New MD Anderson research published in JAMA Otolaryngology Head and Neck Surgery
indicates that oral exercises help patients maintain their swallowing and eating ability after undergoing radiation and chemotherapy for head and neck cancers.
Therapy can cause fibrosis, or hardening, of tissues and muscles, which affects critical functions such as swallowing and eating. Side effects can lead to a range of negative consequences including malnutrition, mouth sores and the need for a feeding tube, that cause many patients to stop eating foods during cancer treatment.
The retrospective study enrolled 497 patients with throat cancer who were receiving radiation therapy and chemotherapy between 2002 to 2008.

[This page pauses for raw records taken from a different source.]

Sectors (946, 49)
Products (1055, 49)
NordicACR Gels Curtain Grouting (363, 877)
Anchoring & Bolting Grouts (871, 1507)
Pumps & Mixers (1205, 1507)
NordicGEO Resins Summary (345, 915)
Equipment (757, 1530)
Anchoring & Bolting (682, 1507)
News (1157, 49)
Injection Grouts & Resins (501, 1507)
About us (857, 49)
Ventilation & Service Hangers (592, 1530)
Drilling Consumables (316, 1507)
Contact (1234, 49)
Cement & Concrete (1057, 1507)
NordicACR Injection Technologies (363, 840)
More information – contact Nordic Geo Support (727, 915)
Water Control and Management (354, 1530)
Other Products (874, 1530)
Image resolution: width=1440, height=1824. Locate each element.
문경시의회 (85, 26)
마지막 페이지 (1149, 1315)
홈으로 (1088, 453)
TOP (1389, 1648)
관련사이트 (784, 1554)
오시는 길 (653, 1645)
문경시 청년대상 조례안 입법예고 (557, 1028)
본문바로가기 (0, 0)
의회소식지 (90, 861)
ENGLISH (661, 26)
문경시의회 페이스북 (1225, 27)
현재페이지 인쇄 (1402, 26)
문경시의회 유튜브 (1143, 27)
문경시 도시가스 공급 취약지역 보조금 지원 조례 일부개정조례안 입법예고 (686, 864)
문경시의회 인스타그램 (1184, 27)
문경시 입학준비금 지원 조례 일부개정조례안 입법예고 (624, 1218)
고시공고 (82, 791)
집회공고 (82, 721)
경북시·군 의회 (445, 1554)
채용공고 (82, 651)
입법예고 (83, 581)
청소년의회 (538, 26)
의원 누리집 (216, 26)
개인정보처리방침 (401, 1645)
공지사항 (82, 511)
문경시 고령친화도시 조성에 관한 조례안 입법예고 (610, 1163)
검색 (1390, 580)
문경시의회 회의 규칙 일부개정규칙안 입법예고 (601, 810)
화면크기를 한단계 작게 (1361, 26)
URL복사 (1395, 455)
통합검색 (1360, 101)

Researchers examined per oral (PO) status which was defined as: NPO (nothing by mouth, feeding tube dependent), partially PO (tube feeding supplemented by daily oral intake) and fully PO (100% oral intake). They also measured self-reported swallowing exercise adherence.
Returning to regular diet
By adherence to swallowing goals during cancer treatment, the proportion of patients returning to a regular diet after treatment was:
- 65% for those who did neither (no eating nor exercise),
- 77% to 84% for those who maintained some swallowing goals (eat or exercise),
- 92% for patients who met both goals (eating and exercise).
"The primary finding is that both swallowing therapies, eating and exercise, were significantly and independently associated with favorable swallowing outcomes," said Kate Hutcheson, Ph.D
., assistant professor in the Department of Head and Neck Surgery. "When we looked at subgroups of patients we found those who both ate and exercised during radiation and chemotherapy had the best outcomes."
The results also highlight the important role speech pathologists play in understanding and preventing negative side effects associated with treatment of the head and neck.
"This study adds guidance to patients and clinicians to help them understand that the best outcomes will be achieved when we motivate our patients not only to continue doing their swallowing exercises, but also to continue eating throughout radiation treatment," Hutcheson said, who's the primary author of the study.
Hutcheson said new data from a clinical trial should become available soon, allowing the researchers to prospectively validate their findings.